**Goal A**.
Transcribe the rows on where items appear line for line, leaving nothing out.

**Text to read**.
● ● ● ● ●

The number of eggs laid by a hen, N, is a Poisson(μ) random variable. Each egg hatches with probability p, independently of any other egg. Let X be the number of eggs that hatch into baby chickens. Find the joint p.m.f. of N and X

- Since $N$ is poisson, the domain of $N$ ranges between 0 and infinity. So there is no way to list the joint probabilities are a table in the same manner we have done so far. Instead, let's write the PMF as a formula:
    - $P(N) = e^{-\mu} \frac{\mu^{N}}{N!}$

- $X$ can take on any number between 0 and $N$. So again, we express the binomial distribution of X as a formula
    - $P(X|N) = \binom{N}{x} p^{x} (1-p)^{N-x}$

- Unlike the previous 2 examples, we cannot re-cast $X$ and $N$ as independent events! However, recall from the earlier section that $P(X | N) = \frac{P(X,N)}{P(N)}$
    - So $f(X,N) = P(X,N) = P(X|N)P(N)$

- Applying this relationship:
    - $$\begin{align}
        f(X,N) &= e^{-\mu} \frac{\mu^{N}}{N!} \cdot \binom{N}{x} p^{x} (1-p)^{N-x} \\
        &= e^{-\mu} \frac{\mu^{N}}{N!} \cdot \frac{N!}{x! (N-x)!} p^{x} (1-p)^{N-x}
        \end{align} $$
    - This applies only when x <= N, so more precisely:
        - $$
            f(X,N) = \left \{ \begin{matrix}
                e^{-\mu} \frac{\mu^{N}}{N!} \cdot \frac{N!}{x! (N-x)!} p^{x} (1-p)^{N-x} & 0 \leq x \leq n \lt \inf \\
                0 & \text{otherwise}
            \end{matrix} \right .
            $$

● ● ● ● ●

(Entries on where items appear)

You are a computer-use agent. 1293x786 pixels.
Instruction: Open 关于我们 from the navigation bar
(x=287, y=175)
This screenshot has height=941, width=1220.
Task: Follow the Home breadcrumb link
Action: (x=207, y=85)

● ● ● ● ●

**Goal B**.
Please rewrite the paragraph of the joint p.m.f. example that begins "Unlike the previous 2 examples" as a short list, keeping its main facts.

**Exercise output A**.
You are a computer-use agent. 1293x786 pixels.
Instruction: Open 关于我们 from the navigation bar
(x=287, y=175)
This screenshot has height=941, width=1220.
Task: Follow the Home breadcrumb link
Action: (x=207, y=85)

**Exercise output B**.
- Unlike in the previous 2 examples, $X$ and $N$ cannot be re-cast as independent events.
- From the earlier section: $P(X | N) = \frac{P(X,N)}{P(N)}$.
- So $f(X,N) = P(X,N) = P(X|N)P(N)$.